I was reminded of this by the Ninth Circuit’s decision yesterday in DB Healthcare v. Blue Cross Blue Shield, which addressed whether health care providers had standing under ERISA to sue health plans for payment for services rendered to plan participants, given that the providers are not one of the categories of individuals – participants, beneficiaries and fiduciaries – expressly granted the power to assert benefit, breach of fiduciary duty or equitable relief claims under ERISA. The Ninth Circuit held that the providers could not assert ERISA claims for two reasons.

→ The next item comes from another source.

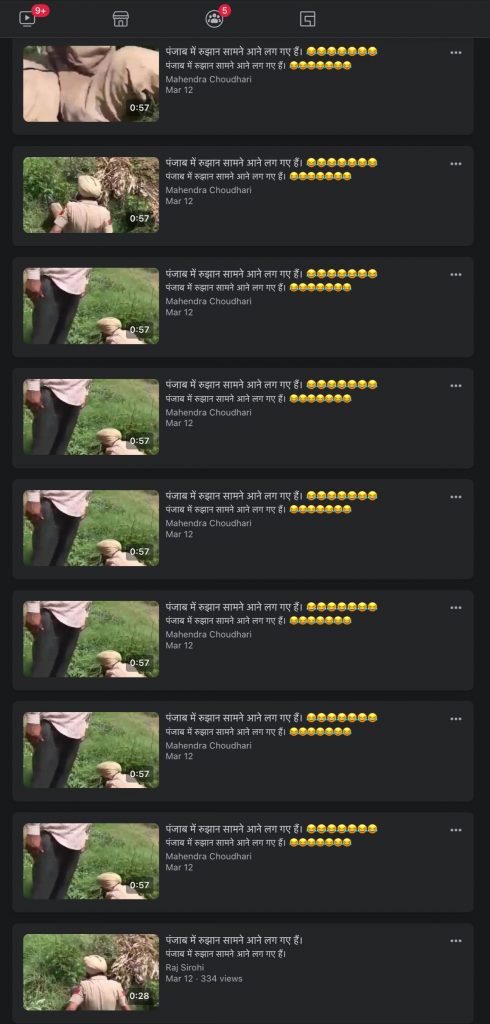Open the title of Raj Sirohi's video

pos(234,940)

First, they did not have express standing under the statute; in other words, they did not fall within any of the categories of individuals expressly granted the right to sue by ERISA. Second, they could not claim to have derivative standing – i.e., to stand in the shoes of the plan participants or beneficiaries to whom they had rendered services – because either the ERISA governed plan at issue contractually barred such assignments or, where they did not, the assignments themselves that were taken by the providers were not broad enough to assign the claims.

Are there any broader takeaways from the decision? There certainly are. First, the Court spends significant time explaining who qualifies as a “beneficiary” for purposes of ERISA. This is an issue that is often muddled in ERISA cases, and the decision provides a handy dandy cite for, and explanation of, the issue, usable in all types of ERISA cases, not just provider payment cases.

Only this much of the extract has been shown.